Fruit juice offers no nutritional benefit to children under age 1 and should not be included in their diet, according to a new policy statement issued by the American Academy of Pediatrics that marks the Academy’s first change in recommendations on fruit juice since 2001.
Over past years, the Academy advised against offering fruit juice to children under the age of 6 months, but has expanded that time frame to include the entire first year of life.
The statement, “Fruit Juice in Infants, Children, and Adolescents: Current Recommendations,” to be published in the June issue of Pediatrics (online May 22) accounts for the rising rates of obesity and concerns about dental health based on evidence accumulated over recent years.
“Parents may perceive fruit juice as healthy, but it is not a good substitute for fresh fruit and just packs in more sugar and calories,” said Melvin B. Heyman, MD, FAAP, co-author of the statement. “Small amounts in moderation are fine for older kids, but are absolutely unnecessary for children under 1.”
The new recommendations state that 100-percent fresh or reconstituted fruit juice can be a healthy part of the diet of children older than 1 year when consumed as part of a well-balanced diet. Consumption, however, should be limited depending on a child’s age.
The policy statement recommendations include:
Intake of juice should be limited to, at most, 4 ounces daily for toddlers age 1-3. For children age 4-6, fruit juice should be restricted to 4 to 6 ounces daily; and for children ages 7-18, juice intake should be limited to 8 ounces or 1 cup of the recommended 2 to 2 ½ cups of fruit servings per day.
Toddlers should not be given juice from bottles or easily transportable “sippy cups” that allow them to consume juice easily throughout the day. The excessive exposure of the teeth to carbohydrates can lead to tooth decay, as well. Toddlers should not be given juice at bedtime.

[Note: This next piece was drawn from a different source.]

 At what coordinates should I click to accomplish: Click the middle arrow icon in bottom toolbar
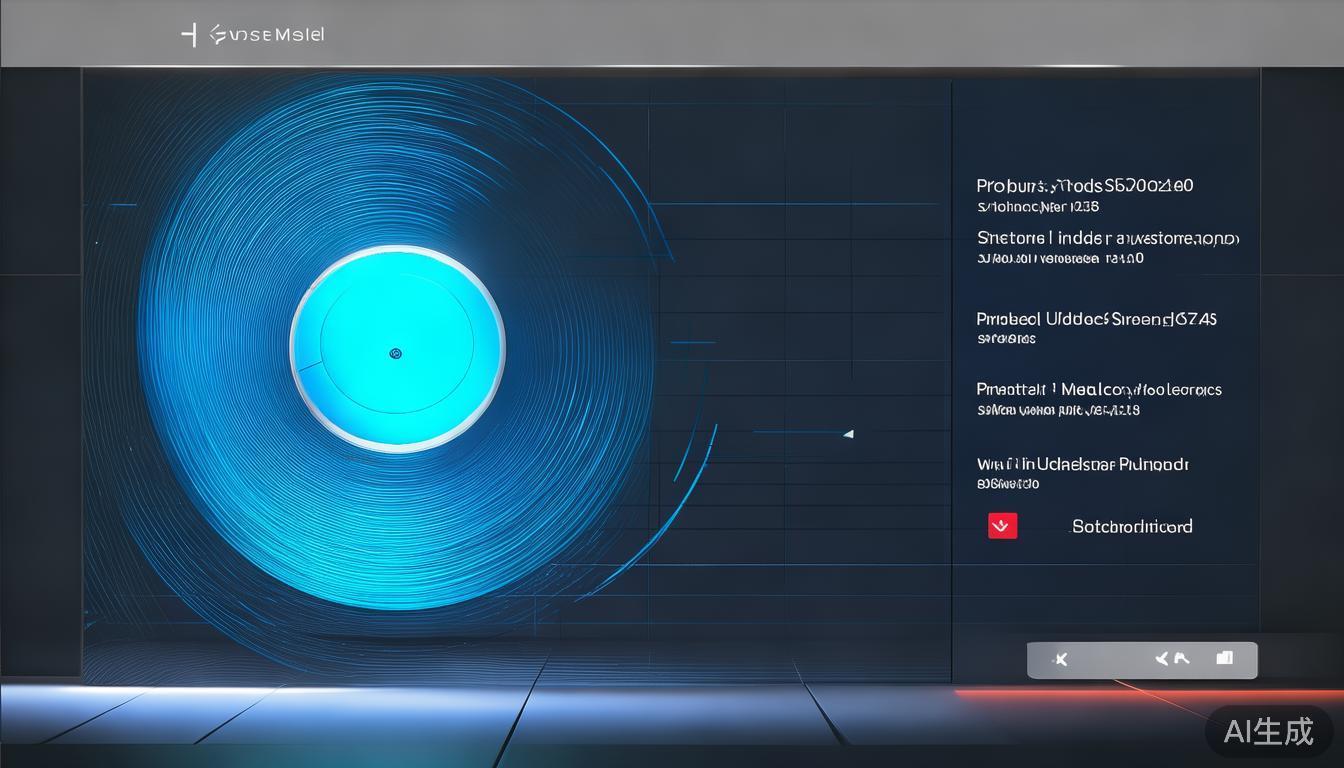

Children should be encouraged to eat whole fruits and be educated about the benefits of the fruit as compared with juice, which lacks dietary fiber and may contribute to excessive weight gain.

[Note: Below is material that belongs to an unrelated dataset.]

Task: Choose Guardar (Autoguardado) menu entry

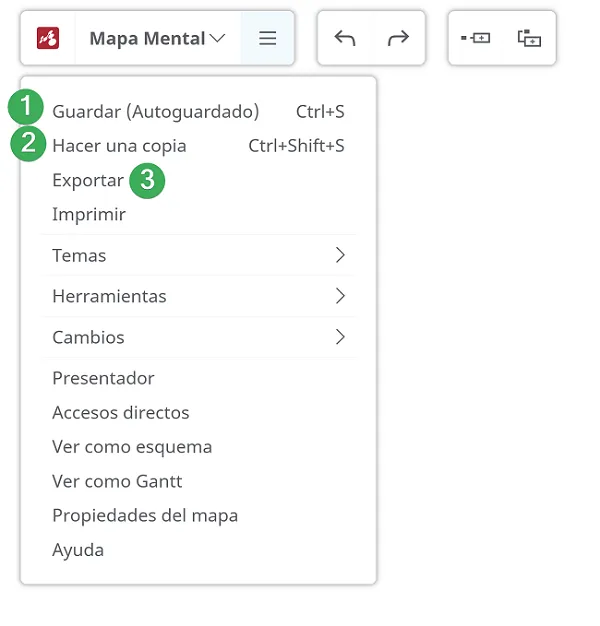Action: tap(198, 111)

Human milk or infant formula is sufficient for infants, and low-fat/nonfat milk and water are sufficient for older children.
Consumption of unpasteurized juice products should be strongly discouraged for children of all ages.
Children who take specific forms of medication should not be given grapefruit juice, which can interfere with the medication’s effectiveness. In addition, fruit juice is not appropriate in the treatment of dehydration or management of diarrhea.
The Academy supports policies that seek to reduce fruit juice consumption and promote fresh fruit. This support extends to developing policies for the Special Supplemental Nutrition Program for Women, Infants, and Children (WIC), provided that the policies do not have negative nutritional consequences for children without access to fresh fruit.
“We know that excessive fruit juice can lead to excessive weight gain and tooth decay,” co-author Steven A. Abrams, MD, FAAP said. “Pediatricians have a lot of information to share with families on how to provide the proper balance of fresh fruit within their child’s diet.”